Find all lines with the word "beside" in the material, then copy them.

> _Data for this task_
##########

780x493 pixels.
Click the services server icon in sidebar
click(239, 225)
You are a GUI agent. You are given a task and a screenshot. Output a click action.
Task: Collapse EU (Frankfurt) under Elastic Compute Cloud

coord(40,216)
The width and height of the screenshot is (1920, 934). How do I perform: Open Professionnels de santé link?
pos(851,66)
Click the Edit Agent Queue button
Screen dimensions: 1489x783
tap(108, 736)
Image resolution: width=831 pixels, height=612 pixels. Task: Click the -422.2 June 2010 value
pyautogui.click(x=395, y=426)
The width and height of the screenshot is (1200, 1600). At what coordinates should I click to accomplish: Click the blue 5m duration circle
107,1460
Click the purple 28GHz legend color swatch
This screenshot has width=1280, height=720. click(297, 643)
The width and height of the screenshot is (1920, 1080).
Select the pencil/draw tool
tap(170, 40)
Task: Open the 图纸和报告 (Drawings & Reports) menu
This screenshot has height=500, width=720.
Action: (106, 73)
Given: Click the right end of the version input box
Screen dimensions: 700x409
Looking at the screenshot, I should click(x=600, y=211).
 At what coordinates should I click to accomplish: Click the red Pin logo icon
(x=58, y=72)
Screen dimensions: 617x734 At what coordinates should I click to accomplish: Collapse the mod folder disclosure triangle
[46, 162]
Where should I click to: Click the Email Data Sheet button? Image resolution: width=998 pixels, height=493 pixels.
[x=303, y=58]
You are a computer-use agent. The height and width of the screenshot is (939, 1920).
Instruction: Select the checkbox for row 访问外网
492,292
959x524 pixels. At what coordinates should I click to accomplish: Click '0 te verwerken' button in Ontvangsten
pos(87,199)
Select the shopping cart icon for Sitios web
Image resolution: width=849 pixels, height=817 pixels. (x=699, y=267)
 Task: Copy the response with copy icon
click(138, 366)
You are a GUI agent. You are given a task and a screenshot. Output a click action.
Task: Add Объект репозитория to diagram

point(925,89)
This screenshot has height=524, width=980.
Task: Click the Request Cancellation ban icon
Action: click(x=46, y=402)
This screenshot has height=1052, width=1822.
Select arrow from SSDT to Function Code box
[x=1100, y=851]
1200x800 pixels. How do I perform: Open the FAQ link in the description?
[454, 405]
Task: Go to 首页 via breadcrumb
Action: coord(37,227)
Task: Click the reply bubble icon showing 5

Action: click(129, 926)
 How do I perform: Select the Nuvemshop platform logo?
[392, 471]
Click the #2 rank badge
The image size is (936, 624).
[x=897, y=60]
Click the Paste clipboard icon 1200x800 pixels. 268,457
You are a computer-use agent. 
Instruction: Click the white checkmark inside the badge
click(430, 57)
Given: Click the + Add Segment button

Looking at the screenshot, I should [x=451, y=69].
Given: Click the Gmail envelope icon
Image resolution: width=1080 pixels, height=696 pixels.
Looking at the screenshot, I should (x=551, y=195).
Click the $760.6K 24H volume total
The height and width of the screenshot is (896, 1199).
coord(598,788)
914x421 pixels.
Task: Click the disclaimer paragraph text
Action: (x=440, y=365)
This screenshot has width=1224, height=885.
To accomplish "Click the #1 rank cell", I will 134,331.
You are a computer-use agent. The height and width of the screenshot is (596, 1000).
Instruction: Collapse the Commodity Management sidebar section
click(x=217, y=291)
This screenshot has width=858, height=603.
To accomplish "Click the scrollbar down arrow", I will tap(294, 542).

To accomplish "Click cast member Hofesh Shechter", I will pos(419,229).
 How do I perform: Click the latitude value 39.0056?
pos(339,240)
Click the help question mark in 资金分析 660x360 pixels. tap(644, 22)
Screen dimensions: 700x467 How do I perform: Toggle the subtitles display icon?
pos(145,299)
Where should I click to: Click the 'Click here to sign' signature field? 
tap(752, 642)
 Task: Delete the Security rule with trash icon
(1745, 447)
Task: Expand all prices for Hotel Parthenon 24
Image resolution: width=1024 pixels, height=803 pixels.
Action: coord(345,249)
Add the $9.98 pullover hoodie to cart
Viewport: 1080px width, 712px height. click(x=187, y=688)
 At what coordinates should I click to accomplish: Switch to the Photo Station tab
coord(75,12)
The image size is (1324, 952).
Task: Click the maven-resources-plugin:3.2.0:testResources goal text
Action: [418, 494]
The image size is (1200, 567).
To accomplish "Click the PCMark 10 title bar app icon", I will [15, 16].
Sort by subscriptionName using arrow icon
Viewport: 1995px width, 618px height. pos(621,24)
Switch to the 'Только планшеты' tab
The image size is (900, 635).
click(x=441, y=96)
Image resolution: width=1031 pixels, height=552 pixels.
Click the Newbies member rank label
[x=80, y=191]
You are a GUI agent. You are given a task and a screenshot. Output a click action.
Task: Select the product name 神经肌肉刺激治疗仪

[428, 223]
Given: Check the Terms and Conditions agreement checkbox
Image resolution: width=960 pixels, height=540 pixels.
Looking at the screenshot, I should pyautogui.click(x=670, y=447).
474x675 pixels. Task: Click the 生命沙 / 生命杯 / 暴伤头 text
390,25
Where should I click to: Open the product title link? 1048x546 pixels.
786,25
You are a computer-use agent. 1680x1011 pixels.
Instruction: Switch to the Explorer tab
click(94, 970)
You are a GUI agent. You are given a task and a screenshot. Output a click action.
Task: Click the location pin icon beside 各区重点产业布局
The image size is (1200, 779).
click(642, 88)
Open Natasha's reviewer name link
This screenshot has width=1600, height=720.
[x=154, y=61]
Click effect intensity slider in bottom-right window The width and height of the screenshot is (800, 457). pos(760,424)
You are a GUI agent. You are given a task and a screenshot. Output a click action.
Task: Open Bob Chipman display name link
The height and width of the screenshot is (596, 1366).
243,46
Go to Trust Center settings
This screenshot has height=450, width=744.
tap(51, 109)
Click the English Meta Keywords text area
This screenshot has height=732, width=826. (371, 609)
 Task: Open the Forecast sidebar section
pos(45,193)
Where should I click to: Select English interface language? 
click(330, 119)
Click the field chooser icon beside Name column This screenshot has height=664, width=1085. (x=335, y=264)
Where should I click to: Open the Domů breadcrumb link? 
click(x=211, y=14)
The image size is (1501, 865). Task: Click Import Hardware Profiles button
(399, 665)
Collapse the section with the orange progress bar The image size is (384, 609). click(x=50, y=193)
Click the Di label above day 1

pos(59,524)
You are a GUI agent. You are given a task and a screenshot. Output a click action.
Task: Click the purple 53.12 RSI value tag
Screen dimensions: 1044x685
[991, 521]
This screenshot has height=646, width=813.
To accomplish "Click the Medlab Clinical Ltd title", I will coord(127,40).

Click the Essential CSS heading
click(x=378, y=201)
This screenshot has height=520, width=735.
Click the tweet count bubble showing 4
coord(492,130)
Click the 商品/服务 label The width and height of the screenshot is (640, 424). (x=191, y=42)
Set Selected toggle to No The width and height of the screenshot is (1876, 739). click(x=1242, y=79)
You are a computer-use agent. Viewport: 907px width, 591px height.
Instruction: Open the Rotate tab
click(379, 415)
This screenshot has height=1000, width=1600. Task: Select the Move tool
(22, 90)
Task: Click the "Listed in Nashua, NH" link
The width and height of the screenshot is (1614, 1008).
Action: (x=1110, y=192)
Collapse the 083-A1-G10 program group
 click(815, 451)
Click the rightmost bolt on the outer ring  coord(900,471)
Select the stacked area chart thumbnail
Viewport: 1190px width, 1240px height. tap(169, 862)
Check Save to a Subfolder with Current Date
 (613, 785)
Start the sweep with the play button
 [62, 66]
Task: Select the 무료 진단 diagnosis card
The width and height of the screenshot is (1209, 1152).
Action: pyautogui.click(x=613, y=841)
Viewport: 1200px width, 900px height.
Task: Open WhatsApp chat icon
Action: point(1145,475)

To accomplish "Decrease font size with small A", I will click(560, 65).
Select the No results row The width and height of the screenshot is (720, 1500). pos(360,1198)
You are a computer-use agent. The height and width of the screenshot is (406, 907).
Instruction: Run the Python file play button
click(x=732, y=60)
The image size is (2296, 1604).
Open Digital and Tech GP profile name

##########

> _Worked solution_
Task: Click the location pin icon beside 各区重点产业布局
Click the field chooser icon beside Name column This screenshot has height=664, width=1085. (x=335, y=264)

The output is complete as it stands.